» Extracted information
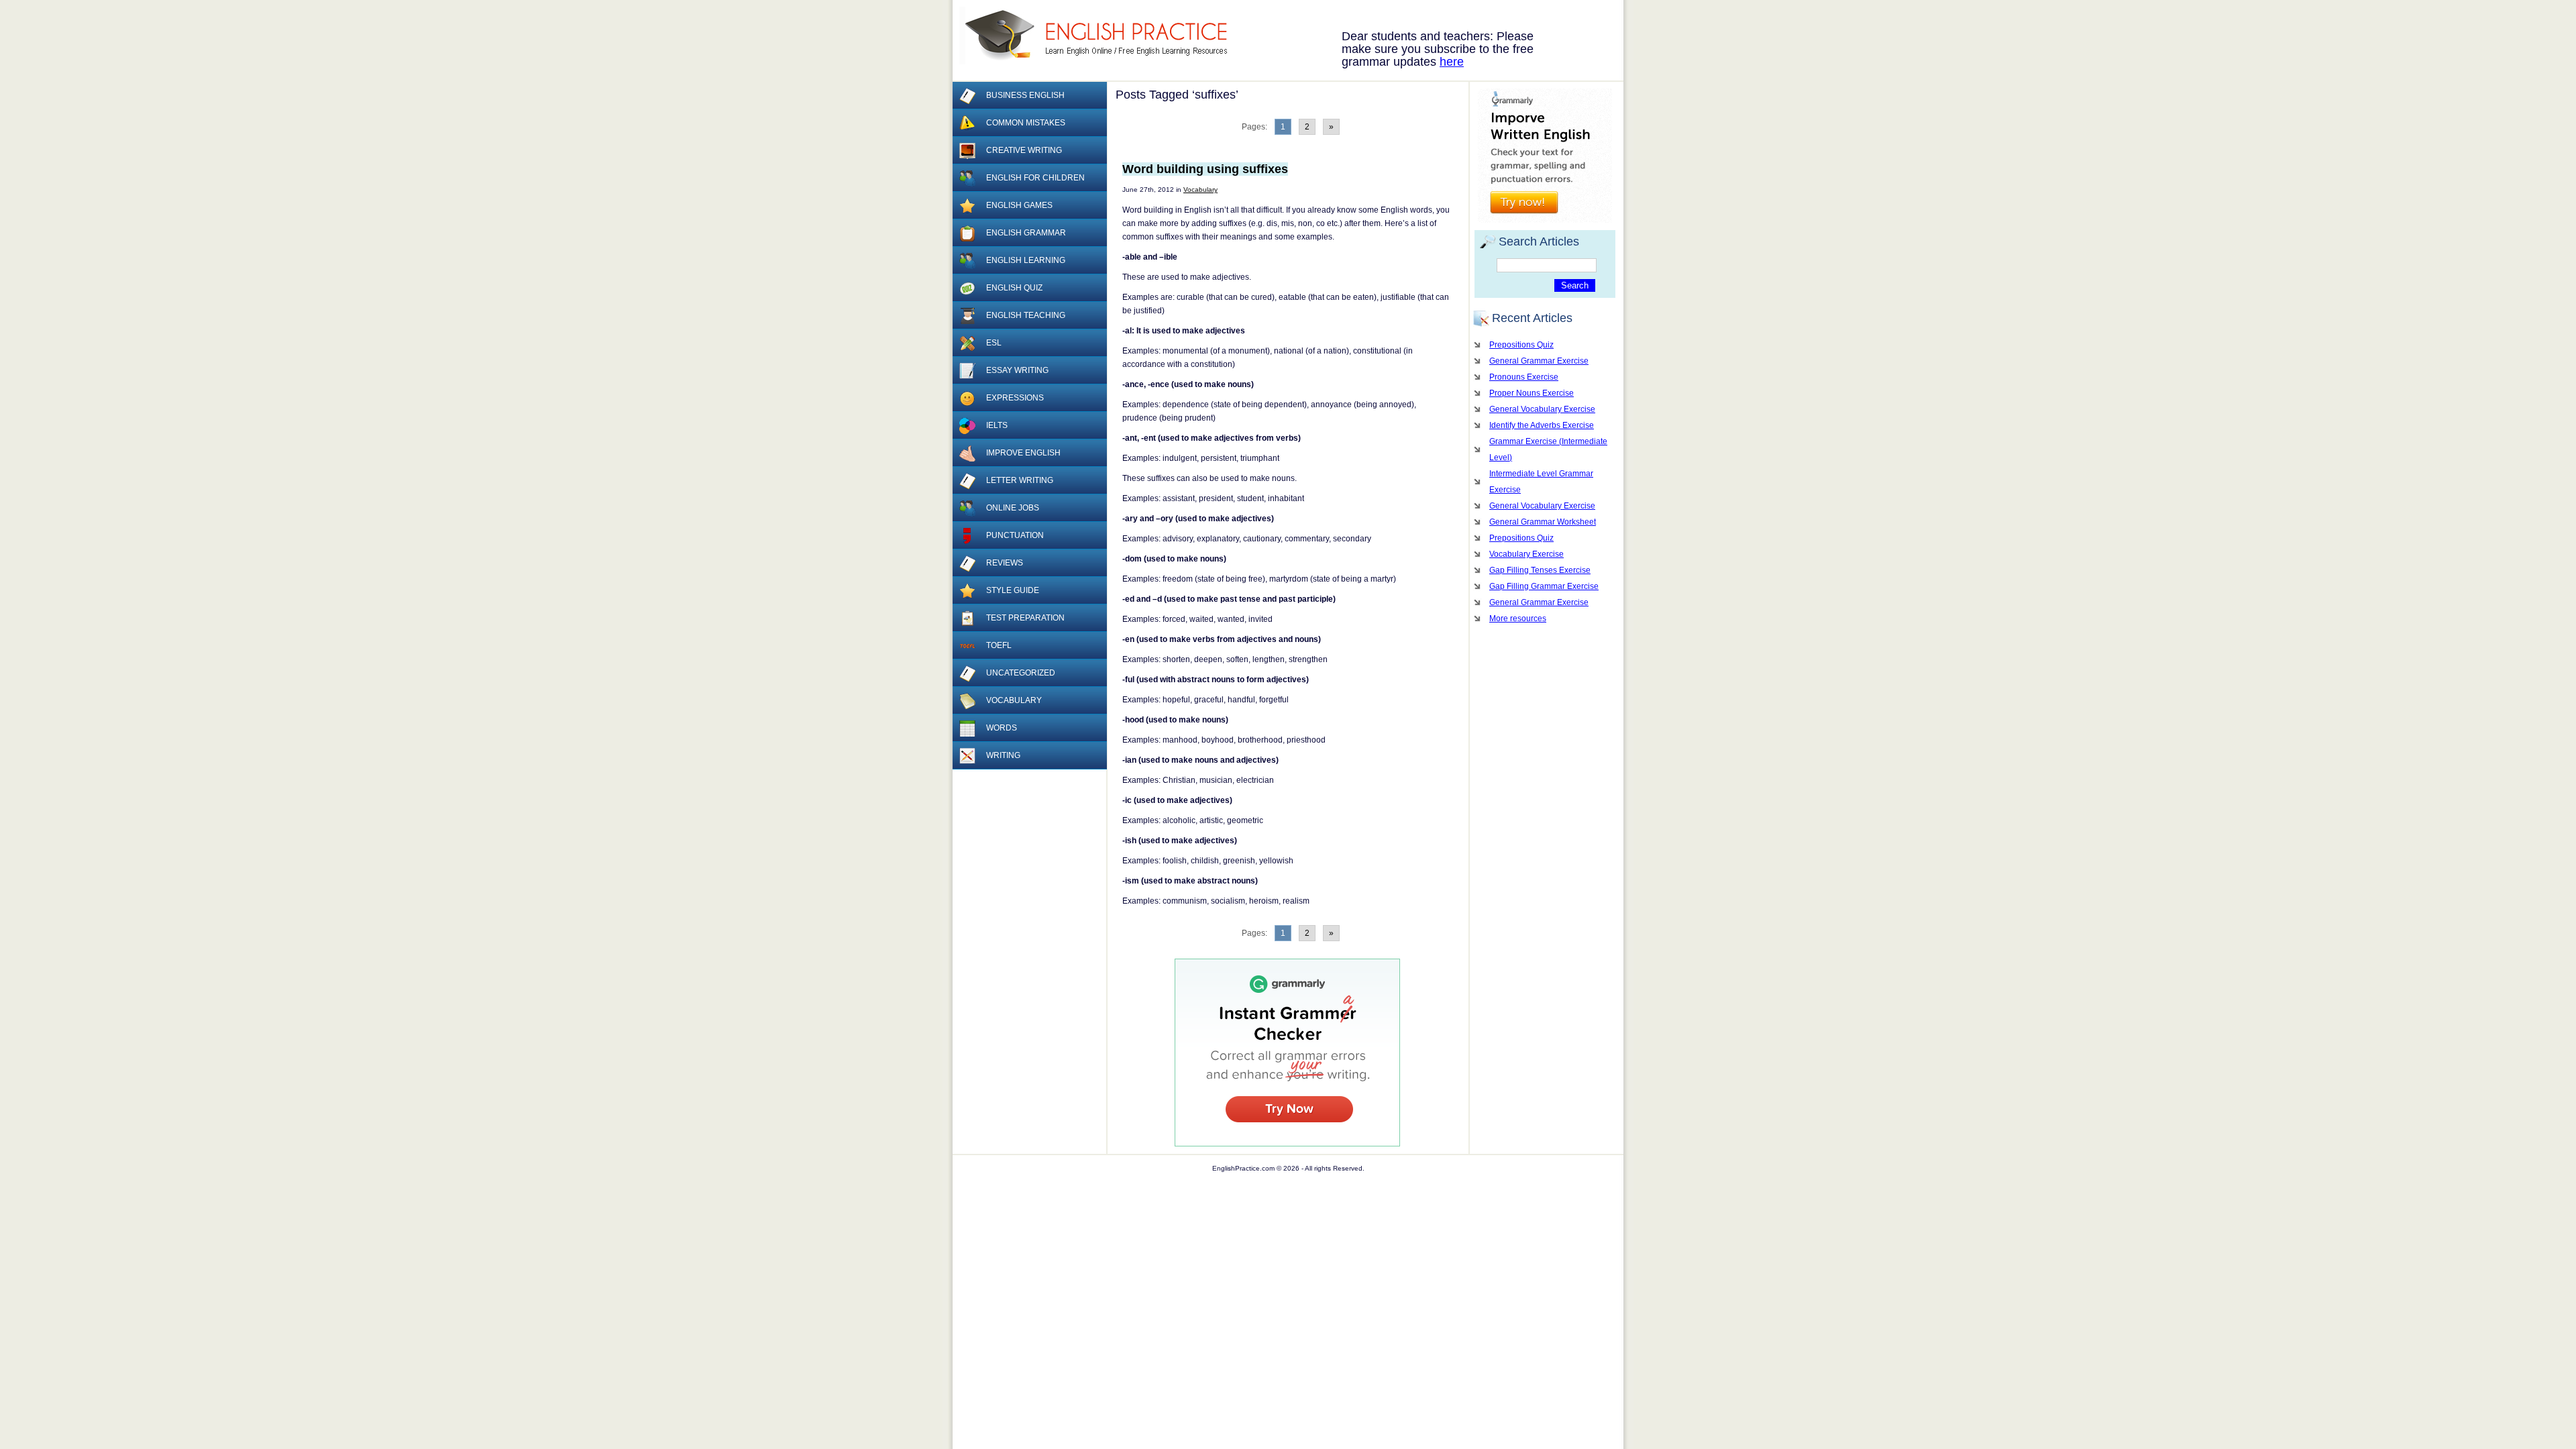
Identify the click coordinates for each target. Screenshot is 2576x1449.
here (1452, 61)
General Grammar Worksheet (1542, 522)
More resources (1517, 618)
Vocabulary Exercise (1526, 554)
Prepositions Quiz (1521, 345)
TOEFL (999, 645)
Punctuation (1015, 535)
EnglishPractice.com (1101, 35)
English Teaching (1025, 315)
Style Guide (1012, 590)
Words (1001, 728)
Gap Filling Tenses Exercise (1540, 570)
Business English (1025, 95)
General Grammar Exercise (1539, 361)
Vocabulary (1200, 189)
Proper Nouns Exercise (1531, 393)
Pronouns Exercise (1523, 377)
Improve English (1023, 453)
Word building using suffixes (1205, 169)
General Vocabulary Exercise (1542, 409)
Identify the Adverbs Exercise (1541, 425)
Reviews (1004, 563)
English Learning (1025, 260)
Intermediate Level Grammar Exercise (1541, 481)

» What you will do
Once the pictures are set aside, retype the rest of the listing exactly.

» Exercise answer
Identify the click coordinates for each target. Screenshot is 2576x1449.
here (1452, 61)
General Grammar Worksheet (1542, 522)
More resources (1517, 618)
Vocabulary Exercise (1526, 554)
Prepositions Quiz (1521, 345)
TOEFL (999, 645)
Punctuation (1015, 535)
EnglishPractice.com (1101, 35)
English Teaching (1025, 315)
Style Guide (1012, 590)
Words (1001, 728)
Gap Filling Tenses Exercise (1540, 570)
Business English (1025, 95)
General Grammar Exercise (1539, 361)
Vocabulary (1200, 189)
Proper Nouns Exercise (1531, 393)
Pronouns Exercise (1523, 377)
Improve English (1023, 453)
Word building using suffixes (1205, 169)
General Vocabulary Exercise (1542, 409)
Identify the Adverbs Exercise (1541, 425)
Reviews (1004, 563)
English Learning (1025, 260)
Intermediate Level Grammar Exercise (1541, 481)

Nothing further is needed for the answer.